• Extrait du texte:
──────────────────────────────
Par Dr. Seydina Oumar Seye,
Face à la dégradation de sa notation souveraine et à l’envolée des primes de risque, le Sénégal se trouve à un carrefour économique décisif. Alors que le gouvernement Diomaye-Sonko navigue dans des eaux financières tumultueuses, la question de la restructuration de la dette se pose avec une acuité croissante. Dans ce contexte complexe où s’entremêlent héritage financier lourd et potentiel économique prometteur, une analyse rigoureuse s’impose pour éclairer les enjeux cruciaux :
(1) Quels avantages concrets le Sénégal pourrait-il tirer d’une restructuration de sa dette souveraine, notamment en termes de marge de manœuvre budgétaire et de rétablissement de l’accès aux marchés financiers ?
(2) Quels sont les risques réels et les inconvénients d’une telle démarche, particulièrement concernant la réputation financière internationale et les effets d’entraînement régionaux dans l’espace UEMOA, in fine revivre le passé douloureux des programmes d’ajustement structurels (PAS)?
──────────────────────────────
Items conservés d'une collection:
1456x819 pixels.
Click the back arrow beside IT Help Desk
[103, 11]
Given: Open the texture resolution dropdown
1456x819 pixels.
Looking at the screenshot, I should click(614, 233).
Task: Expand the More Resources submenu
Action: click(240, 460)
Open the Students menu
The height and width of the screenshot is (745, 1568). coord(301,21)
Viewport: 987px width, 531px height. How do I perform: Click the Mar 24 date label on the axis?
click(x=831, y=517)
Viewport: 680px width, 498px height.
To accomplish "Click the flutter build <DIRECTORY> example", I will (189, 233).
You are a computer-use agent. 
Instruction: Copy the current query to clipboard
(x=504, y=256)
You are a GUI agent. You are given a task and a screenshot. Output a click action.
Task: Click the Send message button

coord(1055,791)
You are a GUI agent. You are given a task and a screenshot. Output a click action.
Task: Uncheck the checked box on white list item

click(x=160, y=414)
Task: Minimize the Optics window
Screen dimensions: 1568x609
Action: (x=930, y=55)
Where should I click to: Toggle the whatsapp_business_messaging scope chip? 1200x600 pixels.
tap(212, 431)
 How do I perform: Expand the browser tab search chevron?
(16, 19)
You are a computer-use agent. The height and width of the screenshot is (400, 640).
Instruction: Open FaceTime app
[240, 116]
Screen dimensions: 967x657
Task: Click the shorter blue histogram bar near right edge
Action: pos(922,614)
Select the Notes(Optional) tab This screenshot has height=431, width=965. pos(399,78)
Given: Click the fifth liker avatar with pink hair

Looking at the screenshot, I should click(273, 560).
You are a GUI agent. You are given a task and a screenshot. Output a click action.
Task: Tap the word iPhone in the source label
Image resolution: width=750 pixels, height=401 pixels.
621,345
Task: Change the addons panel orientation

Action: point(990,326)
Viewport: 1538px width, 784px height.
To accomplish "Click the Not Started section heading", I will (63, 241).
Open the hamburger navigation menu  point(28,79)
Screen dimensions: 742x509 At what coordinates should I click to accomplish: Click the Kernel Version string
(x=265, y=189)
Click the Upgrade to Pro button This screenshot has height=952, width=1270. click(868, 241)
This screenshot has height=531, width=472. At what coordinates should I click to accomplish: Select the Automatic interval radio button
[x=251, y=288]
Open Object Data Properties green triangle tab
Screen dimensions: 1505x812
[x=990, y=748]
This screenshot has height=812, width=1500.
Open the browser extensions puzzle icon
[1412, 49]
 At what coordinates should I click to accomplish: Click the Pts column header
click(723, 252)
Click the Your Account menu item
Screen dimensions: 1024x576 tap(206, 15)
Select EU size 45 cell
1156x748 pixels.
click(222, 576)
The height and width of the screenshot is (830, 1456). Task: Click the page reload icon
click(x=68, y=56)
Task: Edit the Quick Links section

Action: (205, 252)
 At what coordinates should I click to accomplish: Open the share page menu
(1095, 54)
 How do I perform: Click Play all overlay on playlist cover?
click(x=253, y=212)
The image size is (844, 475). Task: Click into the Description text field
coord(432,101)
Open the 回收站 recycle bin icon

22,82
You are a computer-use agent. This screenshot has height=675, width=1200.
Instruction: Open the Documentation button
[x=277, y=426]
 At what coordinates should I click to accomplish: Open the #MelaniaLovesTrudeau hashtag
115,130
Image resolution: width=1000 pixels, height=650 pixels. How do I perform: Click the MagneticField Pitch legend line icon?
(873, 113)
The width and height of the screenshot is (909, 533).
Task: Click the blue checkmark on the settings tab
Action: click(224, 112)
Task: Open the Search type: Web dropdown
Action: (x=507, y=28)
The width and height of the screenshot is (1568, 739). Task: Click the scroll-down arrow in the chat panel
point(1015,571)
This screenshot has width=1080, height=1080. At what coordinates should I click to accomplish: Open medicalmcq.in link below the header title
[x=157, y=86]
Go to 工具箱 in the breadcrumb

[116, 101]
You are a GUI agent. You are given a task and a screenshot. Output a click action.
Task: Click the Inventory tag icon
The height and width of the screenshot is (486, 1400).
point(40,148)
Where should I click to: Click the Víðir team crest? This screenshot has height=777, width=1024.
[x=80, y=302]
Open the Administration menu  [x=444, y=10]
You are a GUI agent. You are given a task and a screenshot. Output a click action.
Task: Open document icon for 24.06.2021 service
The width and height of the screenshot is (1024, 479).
──────────────────────────────
• Travail demandé: Recopiez le passage de l'article sur la dette du Sénégal, depuis « Par Dr. Seydina » jusqu'à « marchés financiers ? » inclus.

• Réponse ci-dessous:
Par Dr. Seydina Oumar Seye,
Face à la dégradation de sa notation souveraine et à l’envolée des primes de risque, le Sénégal se trouve à un carrefour économique décisif. Alors que le gouvernement Diomaye-Sonko navigue dans des eaux financières tumultueuses, la question de la restructuration de la dette se pose avec une acuité croissante. Dans ce contexte complexe où s’entremêlent héritage financier lourd et potentiel économique prometteur, une analyse rigoureuse s’impose pour éclairer les enjeux cruciaux :
(1) Quels avantages concrets le Sénégal pourrait-il tirer d’une restructuration de sa dette souveraine, notamment en termes de marge de manœuvre budgétaire et de rétablissement de l’accès aux marchés financiers ?